◆ GIVEN EXERCISE ◆
Write out the rows below exactly as they appear, from the line with "Where should I click to: Point to the N" to the line with "click(x=487, y=600)", with both of those lines included.

◆ TASK MATERIAL ◆
#####
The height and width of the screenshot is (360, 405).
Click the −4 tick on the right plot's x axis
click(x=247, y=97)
#####
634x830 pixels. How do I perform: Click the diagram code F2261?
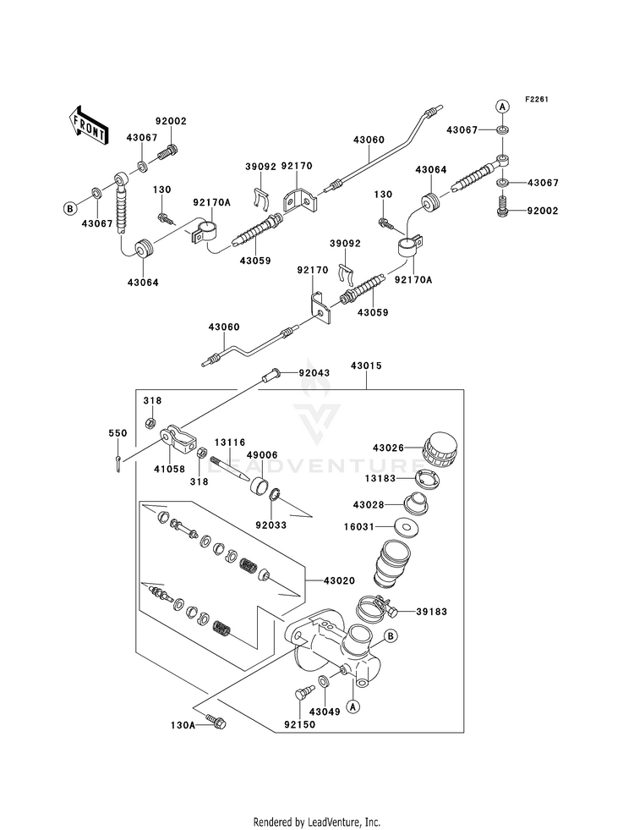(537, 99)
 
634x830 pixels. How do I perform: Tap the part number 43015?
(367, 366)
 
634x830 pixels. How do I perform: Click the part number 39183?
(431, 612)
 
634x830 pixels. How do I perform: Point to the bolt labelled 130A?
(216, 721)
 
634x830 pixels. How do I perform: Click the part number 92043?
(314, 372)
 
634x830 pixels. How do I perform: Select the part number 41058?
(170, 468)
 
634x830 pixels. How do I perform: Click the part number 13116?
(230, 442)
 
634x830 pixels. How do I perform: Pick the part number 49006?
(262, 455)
#####
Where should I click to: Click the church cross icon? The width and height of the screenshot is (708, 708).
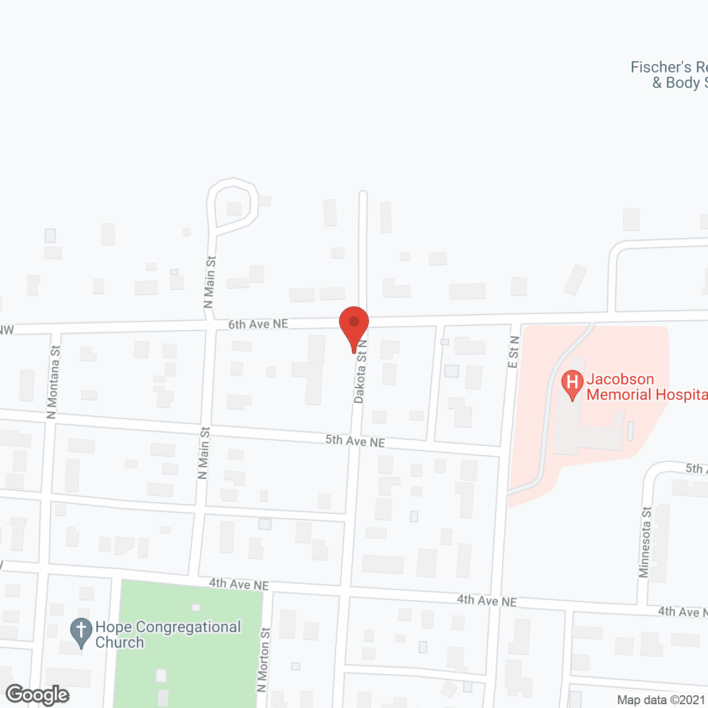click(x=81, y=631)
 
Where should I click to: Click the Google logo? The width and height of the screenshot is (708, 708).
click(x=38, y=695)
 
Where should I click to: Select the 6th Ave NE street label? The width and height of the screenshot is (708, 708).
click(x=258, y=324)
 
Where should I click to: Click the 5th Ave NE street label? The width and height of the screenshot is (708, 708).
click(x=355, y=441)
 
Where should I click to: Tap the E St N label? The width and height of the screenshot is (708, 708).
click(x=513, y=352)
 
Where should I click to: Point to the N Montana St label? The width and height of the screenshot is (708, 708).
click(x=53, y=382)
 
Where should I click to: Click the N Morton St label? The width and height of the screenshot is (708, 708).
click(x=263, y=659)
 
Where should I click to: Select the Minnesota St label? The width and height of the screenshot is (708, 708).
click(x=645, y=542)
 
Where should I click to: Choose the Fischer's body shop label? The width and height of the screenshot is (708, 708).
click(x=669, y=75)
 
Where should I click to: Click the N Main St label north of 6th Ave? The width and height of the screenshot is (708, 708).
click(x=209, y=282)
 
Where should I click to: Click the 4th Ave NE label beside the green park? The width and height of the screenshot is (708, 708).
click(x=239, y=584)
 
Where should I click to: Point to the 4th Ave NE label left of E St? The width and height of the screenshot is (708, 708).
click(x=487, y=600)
#####
◆ EXERCISE RESULT ◆
Where should I click to: Point to the N Montana St label? The width and height of the screenshot is (708, 708).
click(x=53, y=382)
 
Where should I click to: Click the N Morton St label? The width and height of the screenshot is (708, 708).
click(x=263, y=659)
 
Where should I click to: Select the Minnesota St label? The width and height of the screenshot is (708, 708).
click(x=645, y=542)
 
Where should I click to: Choose the Fischer's body shop label? The width and height of the screenshot is (708, 708).
click(x=669, y=75)
 
Where should I click to: Click the N Main St label north of 6th Ave? The width and height of the screenshot is (708, 708).
click(x=209, y=282)
 
Where should I click to: Click the 4th Ave NE label beside the green park? The width and height of the screenshot is (708, 708).
click(x=239, y=584)
 
Where should I click to: Point to the 4th Ave NE label left of E St? The width and height of the screenshot is (708, 708).
click(x=487, y=600)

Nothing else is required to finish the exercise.